On annonçait hier au village la mort d’un des leurs en précisant de qui il était l’époux ou l’épouse, le père ou la mère, le frère ou la soeur, pour que les vivants puissent identifier celui qui allait manquer et entreprendre sans tarder les travaux de raccommodage. Mais on annonce ce matin aux gens du village la mort d’un gamin. Pas de réparation possible, l’enfant quitte les vivants par l’arrière, l’événement menace tout le village, ronge ses bords. Une mort qui ne mite pas le tissu mais le défait en tous sens, la commnauté d’un coup stérile et orpheline.
On ne sait pas très bien quoi dire au morts du cimetière. Impossible de leur demander d’accueillir ce gamin puisque ni son père ni sa mère ne l’ont précédé, impossible pour les morts de le laisser entrer puisque ce serait ouvrir la porte à des vivants, ceux dont il est le fils ou la fille. On ne mélange pas les morts et les vivants, disent de concert les uns et les autres, dans une même langue mais pas du même lieu.
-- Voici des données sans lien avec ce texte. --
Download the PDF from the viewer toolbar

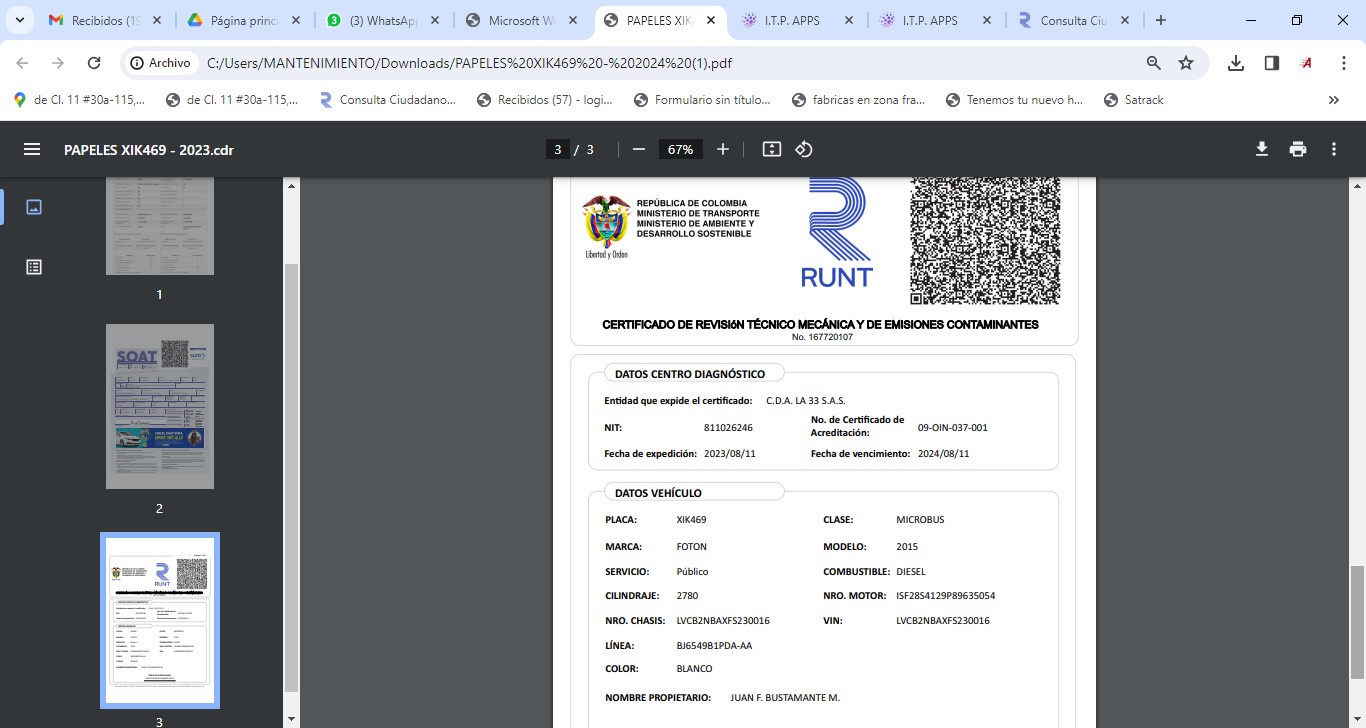(x=1262, y=149)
Que faire de cet enfant qui n’aura pas tenu sa place, auteur d’aucune transmission chez les vivants et condamné à rejoindre avant l’heure le monde des morts, désormais prénom orphelin dans un coin du cimetière, vivant parmi les morts, un disparu qui erre, entre deux eaux, accepté nulle part, dans les limbes, un raté qui doit poursuivre (Cummings).